Your assignment: All the data should be repeated exactly. Any image in it is left out.

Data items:
________________

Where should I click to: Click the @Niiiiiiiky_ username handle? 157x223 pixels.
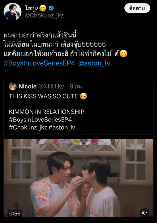52,86

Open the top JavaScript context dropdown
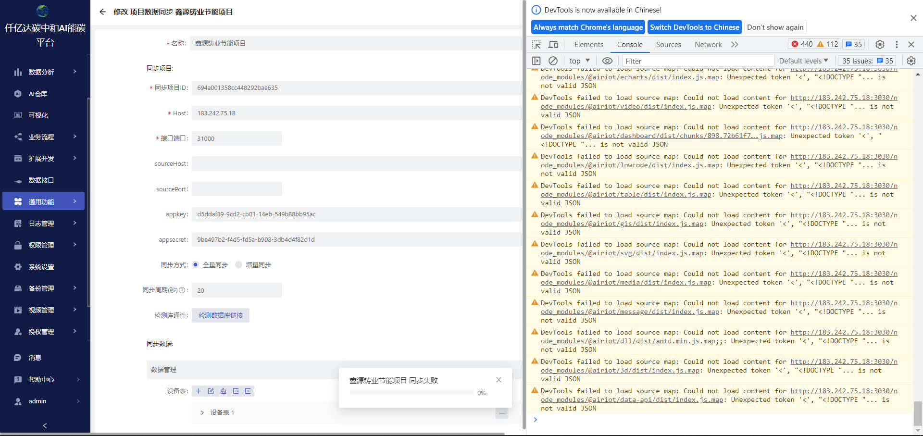(x=579, y=61)
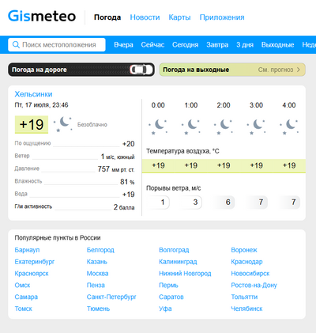Open the Новости section
316x333 pixels.
(145, 17)
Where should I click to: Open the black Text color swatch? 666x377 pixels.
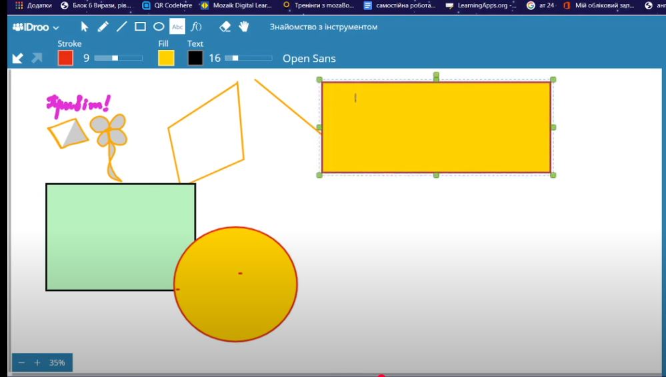pos(195,58)
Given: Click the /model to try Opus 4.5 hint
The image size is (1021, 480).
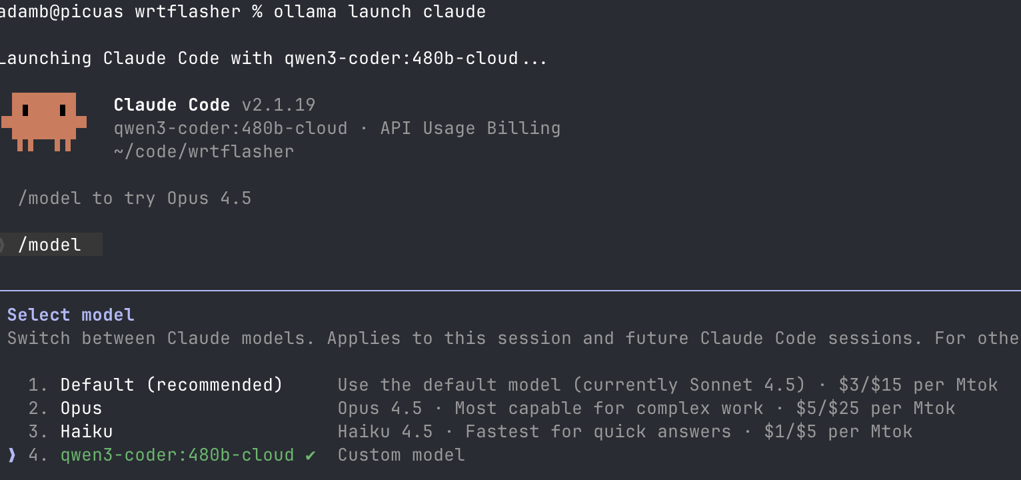Looking at the screenshot, I should tap(133, 198).
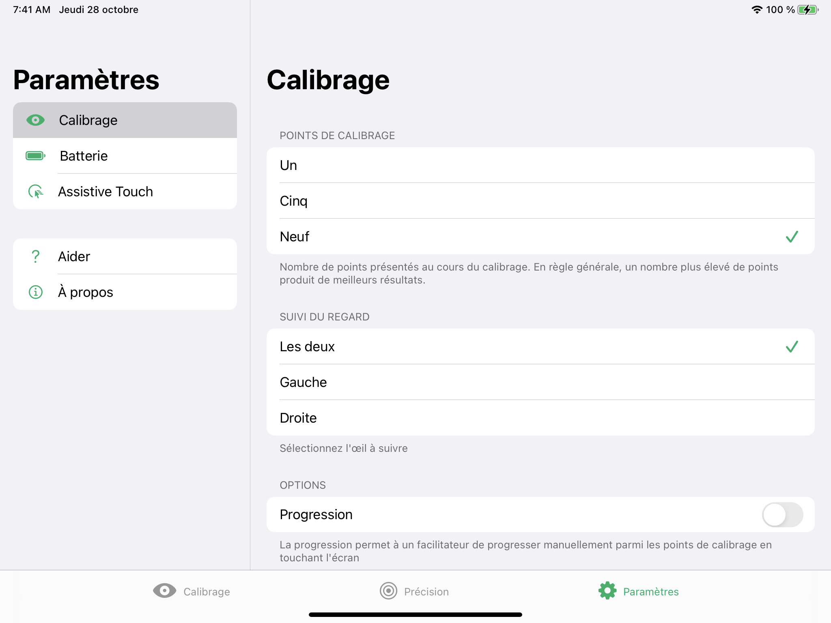Image resolution: width=831 pixels, height=623 pixels.
Task: Click the Assistive Touch cursor icon
Action: click(x=35, y=191)
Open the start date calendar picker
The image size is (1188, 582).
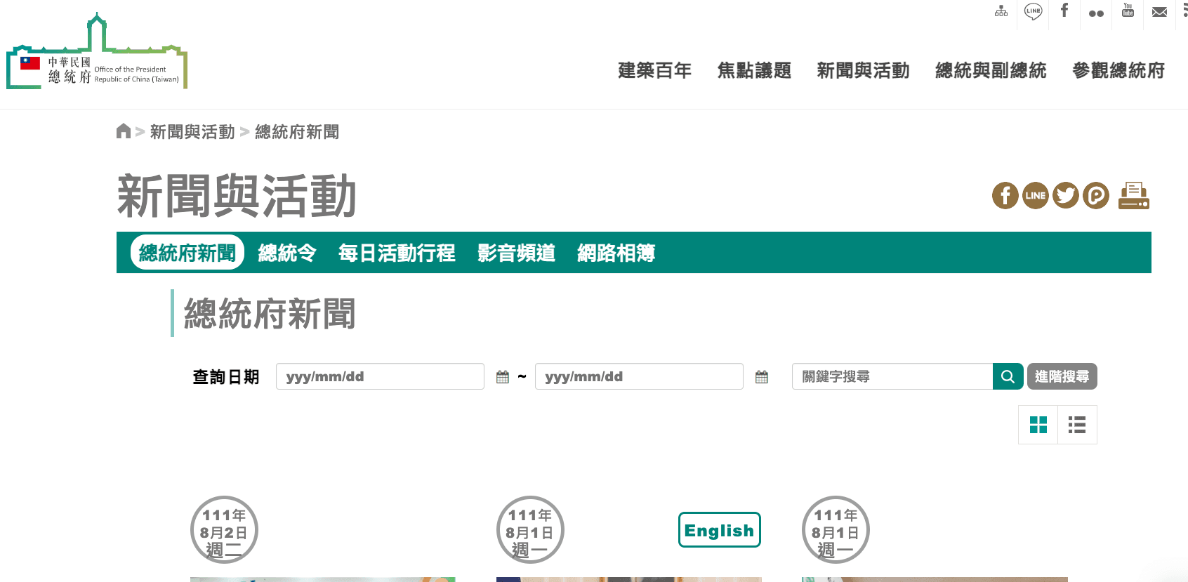pos(503,377)
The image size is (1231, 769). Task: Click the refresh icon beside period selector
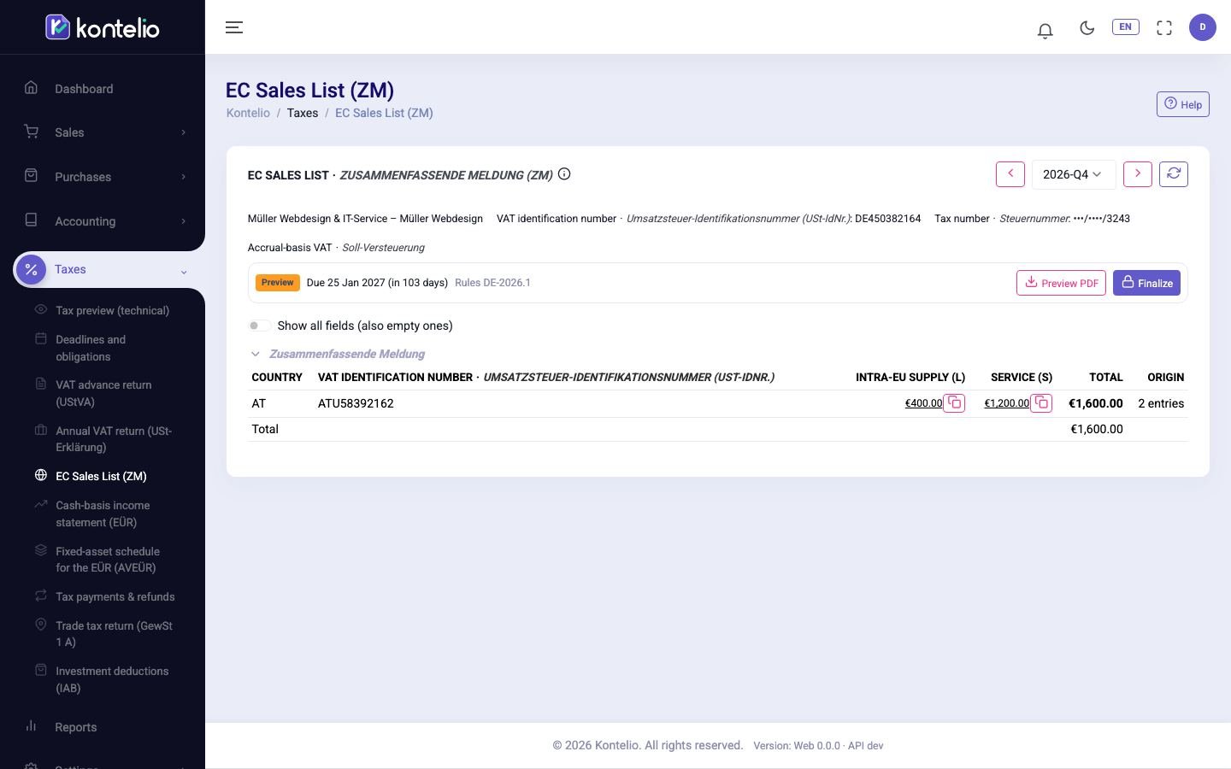pos(1174,174)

________________

Response:
Where should I click to: Click the @Niiiiiiiky_ username handle? 157x223 pixels.
52,86

Open the top JavaScript context dropdown
(x=579, y=61)
Open the Новости section
316x333 pixels.
(145, 17)
Where should I click to: Open the black Text color swatch? 666x377 pixels.
pos(195,58)
Given: Click the /model to try Opus 4.5 hint
The image size is (1021, 480).
Looking at the screenshot, I should tap(133, 198).
Image resolution: width=831 pixels, height=623 pixels.
Task: Click the Assistive Touch cursor icon
Action: click(x=35, y=191)
Open the start date calendar picker
The image size is (1188, 582).
pos(503,377)
The image size is (1231, 769). Task: Click the refresh icon beside period selector
pos(1174,174)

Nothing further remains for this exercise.